As the day progresses, Eva again finds herself next to a window, gazing out across the neighborhoods under an overcast sky. She fidgets in her seat and plays with the waves in her brown hair, watching anxiously as each crow flies by. The final bell rings and she files out of the classroom with her classmates. At the foot of the stairs she waits for David to join her, and as usual they walk together to their neighboring lockers. They have done this ever since they first received lockers in sixth grade, as the locker assignments were always done alphabetically.
“So how was your day?” David asks her. They walk close together in the crowded hallways, shoulders bumping, voices loud. David towers over her, and it is hard to imagine that they were ever the same height so many years ago when they were younger. Occasionally he pauses to wave to a friend down the hall. His popularity had skyrocketed in eighth grade, but Eva had never achieved that level of social status. She is content, however, with her own quiet, unassuming personality as long as David is.
Eva laughs quietly. “Just remembering the crows,” she tells him, smiling up at him sheepishly, but there is sadness in her eyes.
He looks down at her, concerned, but they’ve arrived at their lockers and she has turned away. They pack up in silence, letting their minds be carried off by other conversations in the hall. It doesn’t take for the side hall where their lockers are to clear out; everybody is excited for the long weekend ahead. “Eva, are you ready to go?” David asks her quietly.
Lost in thought, his voice comes to her a few seconds after he has spoken. “Oh! Yes,” she replies, startled. “Let’s go.”
“Hey,” he says. “I know it’s getting close to The Day.” He of course knows all about her younger brother, who had passed away the year before of a brain tumor. For a while afterward David had been the only one who could talk to Eva. Eva and David had always been like siblings; ever since they were very young they had been close, but this was the first time David had been the only one who could properly be there for her. It had to do with an event that David could remember quite clearly, that they both refer to as The Day.
Eva is walking very quickly, not meeting his eyes as she answers, “The Day is tomorrow.”
“I’ll be there,” David assures her immediately. A year before on The Day they had taken Eva’s younger brother to the zoo. David had insisted on being there because it was her little brother’s birthday, and had offered to help by pushing her little brother’s wheelchair. In the end, Eva’s younger brother could not have had the same amount of fun without David.
They had seen every exhibit and Eva’s brother had laughed and clapped for every animal, though he had been especially enamored with the hippos and elephants, as every seven-year-old boy is.
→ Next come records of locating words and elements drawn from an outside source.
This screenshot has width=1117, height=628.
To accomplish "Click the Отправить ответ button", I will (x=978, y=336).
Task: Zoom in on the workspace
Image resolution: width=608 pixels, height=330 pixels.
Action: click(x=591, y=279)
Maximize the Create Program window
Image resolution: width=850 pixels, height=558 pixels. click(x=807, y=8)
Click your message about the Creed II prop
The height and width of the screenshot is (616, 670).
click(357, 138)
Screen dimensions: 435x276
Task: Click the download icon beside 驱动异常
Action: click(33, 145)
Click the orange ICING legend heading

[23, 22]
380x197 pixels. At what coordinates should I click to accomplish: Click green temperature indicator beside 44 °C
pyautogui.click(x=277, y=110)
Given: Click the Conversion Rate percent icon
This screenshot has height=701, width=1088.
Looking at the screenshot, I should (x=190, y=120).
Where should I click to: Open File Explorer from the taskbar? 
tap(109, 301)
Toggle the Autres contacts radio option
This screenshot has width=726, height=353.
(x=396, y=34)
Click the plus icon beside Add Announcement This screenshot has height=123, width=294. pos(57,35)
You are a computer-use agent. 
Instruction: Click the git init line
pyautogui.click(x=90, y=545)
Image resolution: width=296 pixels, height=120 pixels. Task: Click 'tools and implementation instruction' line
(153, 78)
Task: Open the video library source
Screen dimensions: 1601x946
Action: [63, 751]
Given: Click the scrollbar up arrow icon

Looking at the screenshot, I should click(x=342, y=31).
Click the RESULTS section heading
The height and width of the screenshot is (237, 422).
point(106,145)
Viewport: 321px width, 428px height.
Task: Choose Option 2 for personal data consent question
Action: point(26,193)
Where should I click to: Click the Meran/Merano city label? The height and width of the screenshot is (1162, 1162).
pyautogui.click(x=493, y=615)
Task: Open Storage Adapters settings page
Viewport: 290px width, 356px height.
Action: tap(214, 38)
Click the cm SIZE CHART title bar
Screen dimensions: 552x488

As they were exiting the zoo, Eva’s little brother had noticed a great number of crows on the red brick path.
“Let’s chase them, David!” he had cried, and David had been only too happy to oblige. Two weeks later Eva’s little brother was in the hospital and a month later he had left the world of the living.
As Eva and David walk down the empty hall they both remember, not with sadness, but with happiness that day at the zoo. At the door of the school they each murmur their goodbyes and begin walking their separate ways home.
The next day David joins Eva at the zoo. Though there is no birthday like the year before, they have something different to celebrate. They walk through all of the exhibits, pausing for an especially long time at the hippos and elephants. When they exit the zoo, the crows are waiting for them on the red brick path.
“Let’s chase them, Eva!” David cries without a moment’s hesitation. They could not be happier to act like seven-year-olds.